В ста километрах от Кабула (сборник) - стр. 44
– Капитан, муалим. Капитан.
– Недолго продержится Бабрак Кармаль, раз его армия начала торговать дизелями. – Абдулла снова пощелкал ногтем по железному кожуху машины, провел пальцем по вентиляционной реечке как по стиральной доске, – раздался дробный автоматной стук. – Деньги я тебе, правоверный, верну. И те, что ты от меня получил, и те, что за дизель заплатил.

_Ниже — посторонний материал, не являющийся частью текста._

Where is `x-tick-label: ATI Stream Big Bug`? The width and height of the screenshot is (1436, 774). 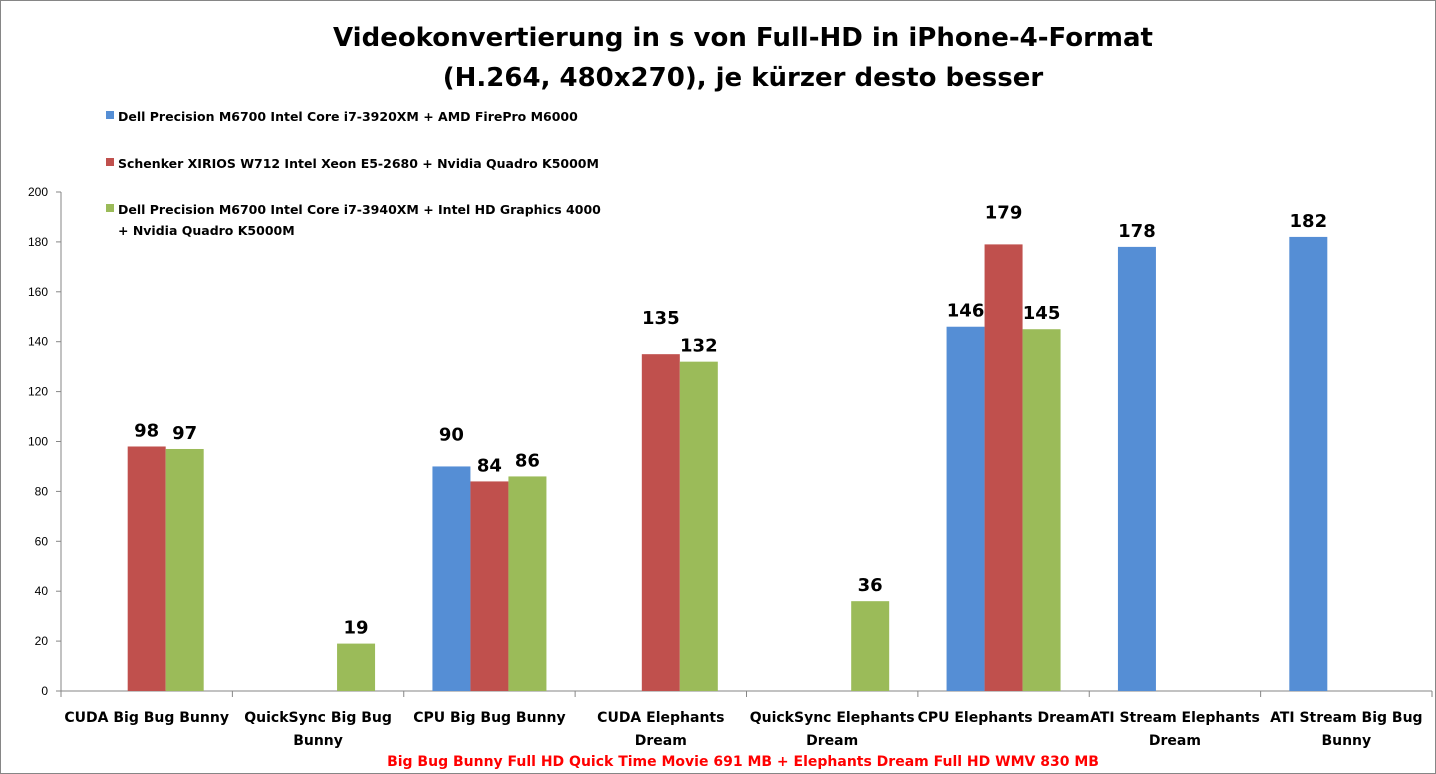
x-tick-label: ATI Stream Big Bug is located at coordinates (1346, 718).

Заходи ко мне через час.
– Благодарю, муалим. – Фатех покорно приложил руку к груди, улыбнулся так, чтобы Абдулла не увидел его улыбки, – щедрость ваша не знает границ.
Вскоре на кишлак опустилась ночь – черная, без единого просвета, без звезд: небо вверху затянула незрячая сажевая пленка, без единой рванины – ни одной ломаной щелочки, в которую мог протечь свет, – шагает человек в такой ночи за порог и сразу исчезает в темноте, словно снадобье, живая растворимая пилюля, опущенная в стакан: был человек – и нет его. Тяжело в такие ночи бывает не только людям – тяжело зверью, птицам, даже разным невесомым мошкам, для которых что ночь, что день – все едино, – и тем тяжело. Темнота щемящим скулежом отозвалась в груди Фатеха.
Он ночевал недалеко от лошадей, которые тянули дизель, прикорнул на недолго – сон мгновенно обрушился на него, выкрутил, словно мокрую тряпку: во сне перед ним с ужасающей быстротой пронеслись картины последних дней, на Фатеха рушились скалы, пули беззвучно выкалывали куски камней, он считал их, хотел найти свою пулю – как это странно, даже оторопь берет: «своя пуля!» – но не мог отыскать, хрипел, стискивал зубы и больше всего боялся заговорить во сне по-русски. А потом вдруг услышал надрывный тяжелый стон и открыл глаза. Сна как не бывало – отлетел беззвучно прочь, ноги-руки ломило, но той боли, что имелась вечером, тоже не было – значит, отпустило.
Стон повторился. Фатех перехватил рукой поудобнее «бур», поднялся – темень была плотной, осязаемой, словно грубая толстая ткань. Фатех поднес к глазам пальцы – пальцев не было видно. Грубую, плотно сбитую, словно войлок, ткань ночь вспорол надрывный стон. Фатех вытянулся на него свечкой, стараясь сообразить, что это за стон, какой истекающий кровью человек издает его, напрягся и в следующий миг понял – стонала лошадь.
Та-ак, теперь можно было зажечь фонарь, не то ведь как бывает – иногда на стон специально выманивают людей. Он прошел в дувал, где ночевали лошади, а то, что увидел, кольнуло сердце – все лошади стояли, а одна лежала, беспомощно вытянув ноги.
Они у нее были словно бы перебиты миной, совершенно чужие, шкура дрожала мелко, предсмертно. Лошадь попыталась поднять голову на свет фонаря, но это слабое движение ей не удалось, голова грузно плюхнулась не землю, храп сморщился болезненно, обнажая крупные, еще не сработавшиеся зубы – лошадь-то молодая, ходить бы ей да ходить, пахать поля, помогать хозяину убирать урожай, но нет – уготована была другая участь. Эта лошадь была убита им, Фатехом, исполняющим чужой приказ, надорвана им, дизелем, Абдуллой. Фатеха кольнула злость, он ощутил себя виноватым, сел около лошади на корточки.